**Instructions for the task:** Exactly reproduce the lines of the listing below from the one containing "The width and" through the one containing "Where should I click to: Click". Skip the images.
*** Opening of Task material ***
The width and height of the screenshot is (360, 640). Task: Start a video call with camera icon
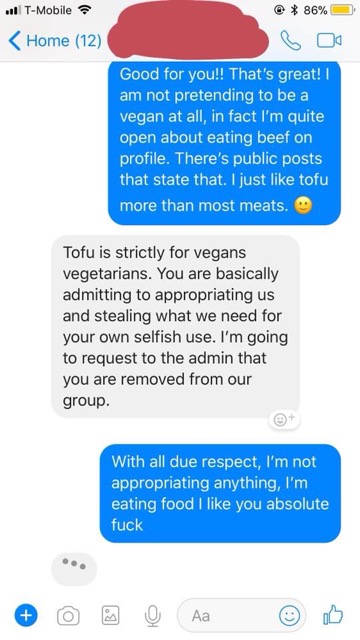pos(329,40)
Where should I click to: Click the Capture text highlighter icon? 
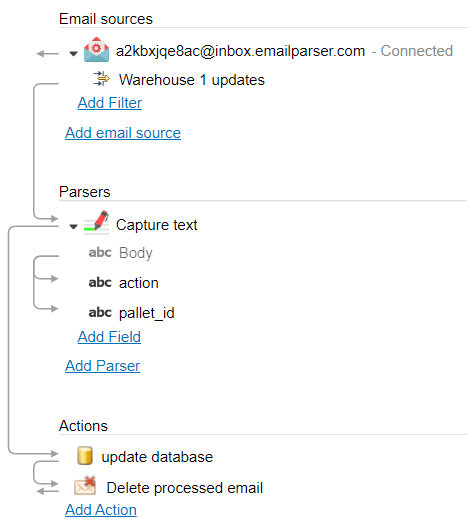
*** Close of Task material ***
*** Opening of Task material ***
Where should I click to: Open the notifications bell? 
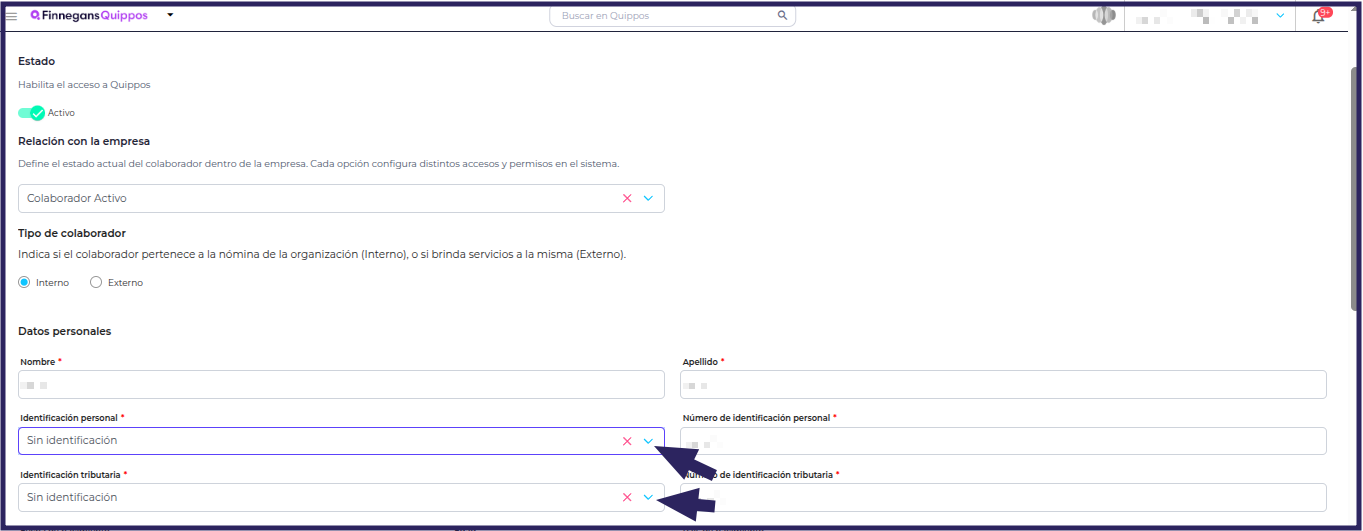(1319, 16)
*** Close of Task material ***
**Exercise result:**
The width and height of the screenshot is (360, 640). Task: Start a video call with camera icon
pos(329,40)
Where should I click to: Click the Capture text highlighter icon? 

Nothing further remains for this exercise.